One-Fourth of Peritoneal Mesothlioma Cases Happen via Secondhand Asbestos Exposure
When one reads about an individual who is suffering from mesothelioma, most often it is the pleural form of the disease that afflicts that particular person.
Indeed, malignant pleural mesothelioma is the most common type of asbestos-caused cancer, accounting for about 75 to 80 percent of all cases diagnosed in the U.S. each year.
Pleural mesothelioma affects the lining of the lungs – the pleura – and is the type of mesothelioma on which most research has been focused.
A rarer form of the disease is peritoneal mesothelioma. It affects the lining of the abdomen and accounts for about 10-15 percent of all cases diagnosed in the U.S. annually.

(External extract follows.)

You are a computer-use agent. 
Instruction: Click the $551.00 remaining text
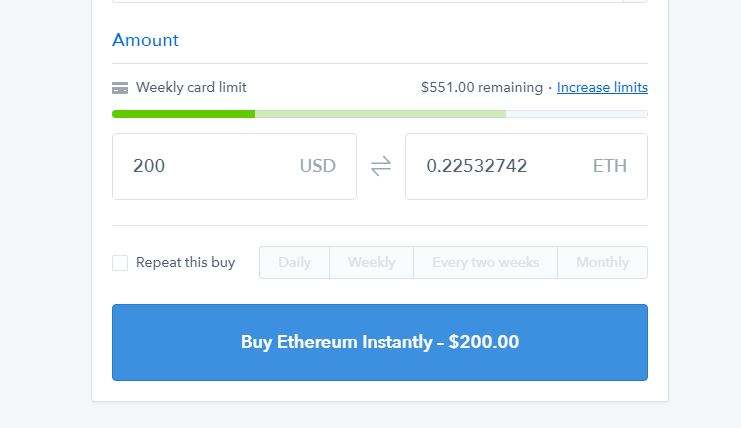click(482, 87)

The peritoneal type of mesothelioma is extremely aggressive, usually advanced at time of diagnosis, and has historically been associated with individuals who have suffered hefty exposure to the more toxic amphibole forms of asbestos, known as crocidolite and amosite, although some diagnoses have been linked to the more-common white chrysotile asbestos.
However, the results of a new study, published in the American Journal of Industrial Medicine, demonstrates that while about two-thirds of the 62 individuals who took part in this research developed peritoneal mesothelioma due to prolonged industrial exposure, 23 percent of those individuals had been exposed solely during what the authors are referring to as “take-home exposures.”
This means they were exposed to asbestos via family members who carried toxic dust on their clothes or body from their workplace to their home.
Of the 23 percent who had suffered secondary exposure, 71 percent of those individuals were women who had been responsible for laundering the work clothes of a spouse or other family member who worked daily with the toxic mineral.
In most cases, it took at least 20 years for these “domestic” cases of peritoneal mesothelioma to occur, though often much longer.
The authors, Kradin et al, note that most of the 51 men and 11 women in the study, all diagnosed with diffuse peritoneal mesothelioma, had been exposed to both amphibole and chrysotile asbestos though 26 percent of the test subjects had been exposed to only the chrysotile form of the mineral.
That proves, they add, that not only can one develop peritoneal mesothelioma from secondhand exposure but also – contrary to popular belief – peritoneal mesothelioma can indeed be a result of exposure to chrysotile asbestos only.
“The present study belies the claim that low-level exposures to chrysotile are safe and cannot cause peritoneal mesothelioma,” wrote lead author Richard Kradin. “Furthermore, there is increasing evidence that a variety of products, including cosmetic talcum powders routinely contained asbestos, and may be responsible for so-called idiopathic cases of both pleural and peritoneal mesotheliomas, especially in women.”